On 28 January 2021, the 9000 class locomotives and the 8300 class coaches were inaugurated at Dela Rosa Station. Its inauguration was performed by DHL 9002 and 8303. These locomotives hauls the 8300 coaches and initially served the PNR Metro South Commuter. During 13 July 2021, the INKA CC300 locomotive reached Laguna for the first time. It was performed by DHL 9003 and 8302. Subsequently, the trains went to San Pablo for the opening of the San Pablo–Lucena inter-provincial commuter service, although the trains were returned to Manila on February 15. On April 7, 2022, an INKA CC300 and 8300 class coach was used as a sleeper train to Calamba for the first time. It was performed by DHL 9003 and passenger set 8301. On June 25, 2022, DHL 9001 and 9003 along with INKA 8300 class set 8302 and 8303 are used on the inauguration of the Inter-Provincial Commuter line. DHL 9003 and 8302 went home to Tutuban to serve the MSC line a day later, although the aforementioned unit returned to Lucena after the train service was extended to Calamba on October 6.
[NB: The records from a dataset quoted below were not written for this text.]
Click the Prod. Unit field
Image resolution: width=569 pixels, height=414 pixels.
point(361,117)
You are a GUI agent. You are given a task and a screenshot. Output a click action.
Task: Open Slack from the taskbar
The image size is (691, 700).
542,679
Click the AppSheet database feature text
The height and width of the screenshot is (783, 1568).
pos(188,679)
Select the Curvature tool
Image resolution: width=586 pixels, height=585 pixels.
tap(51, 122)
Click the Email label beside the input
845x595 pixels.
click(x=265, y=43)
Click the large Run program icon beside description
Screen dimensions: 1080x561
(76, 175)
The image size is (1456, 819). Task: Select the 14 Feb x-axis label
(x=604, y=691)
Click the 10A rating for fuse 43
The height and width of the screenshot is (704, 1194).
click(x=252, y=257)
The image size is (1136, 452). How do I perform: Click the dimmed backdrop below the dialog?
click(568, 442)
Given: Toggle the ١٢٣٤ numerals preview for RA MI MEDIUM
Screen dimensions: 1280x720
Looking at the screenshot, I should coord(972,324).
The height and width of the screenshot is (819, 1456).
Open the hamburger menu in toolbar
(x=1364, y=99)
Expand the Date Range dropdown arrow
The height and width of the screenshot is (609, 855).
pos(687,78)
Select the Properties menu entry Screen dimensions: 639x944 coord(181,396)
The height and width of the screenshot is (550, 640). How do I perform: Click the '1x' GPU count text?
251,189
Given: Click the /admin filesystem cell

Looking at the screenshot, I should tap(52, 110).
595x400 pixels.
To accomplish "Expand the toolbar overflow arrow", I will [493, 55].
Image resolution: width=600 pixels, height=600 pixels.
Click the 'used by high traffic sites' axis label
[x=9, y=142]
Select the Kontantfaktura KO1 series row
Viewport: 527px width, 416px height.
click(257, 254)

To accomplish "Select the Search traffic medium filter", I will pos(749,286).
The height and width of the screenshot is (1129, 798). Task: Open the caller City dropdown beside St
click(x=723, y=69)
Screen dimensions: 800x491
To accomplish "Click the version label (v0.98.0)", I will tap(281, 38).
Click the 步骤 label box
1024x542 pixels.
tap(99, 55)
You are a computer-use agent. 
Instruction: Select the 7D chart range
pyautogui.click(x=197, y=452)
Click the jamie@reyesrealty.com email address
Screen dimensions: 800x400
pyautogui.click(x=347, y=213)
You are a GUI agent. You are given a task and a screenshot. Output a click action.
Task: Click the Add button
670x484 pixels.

On July 17, 2023, DHL 9003 and 8303 went to Ligao station for a test run from Camarines Sur to Ligao in Albay. 9003 is the first CC300 locomotive in the Philippines to reach Bicol Region. The locomotive served the Naga–Ligao route of the PNR's Bicol Commuter.

On 22 October 2024, rains brought by Tropical Storm Trami (2024) (local name Kristine), which registered as high as 578.9 mm in just one day, causing the PNR Naga depot to be flooded affecting INKA DHL 9003, a PNR 8000 class unit, a KiHa 52 rescue train, KiHa 35, KiHa 59 series, a PNR 2500 class locomotive, and a PNR 5000 class locomotive. INKA DHL 9002 was in Legazpi City and was not affected by the flood and served Naga City–Sipocot, On February 14, 2025, INKA DHL 9002 started its trial run on the Naga–Legazpi route, after INKA DHL 9002 returned to Naga–Legazpi from Naga City–Sipocot line after the repairs of INKA DMU PNR 8000 class 8002 trainset. Eventually the Naga–Legazpi service resumed on February 26 after the rehabilitation of trainsets due to flooding on Naga station last October 2024, but its trips were reduced from 6 trips to 2 trips a day due to 1 remaining trainset awaiting spare parts from Indonesia.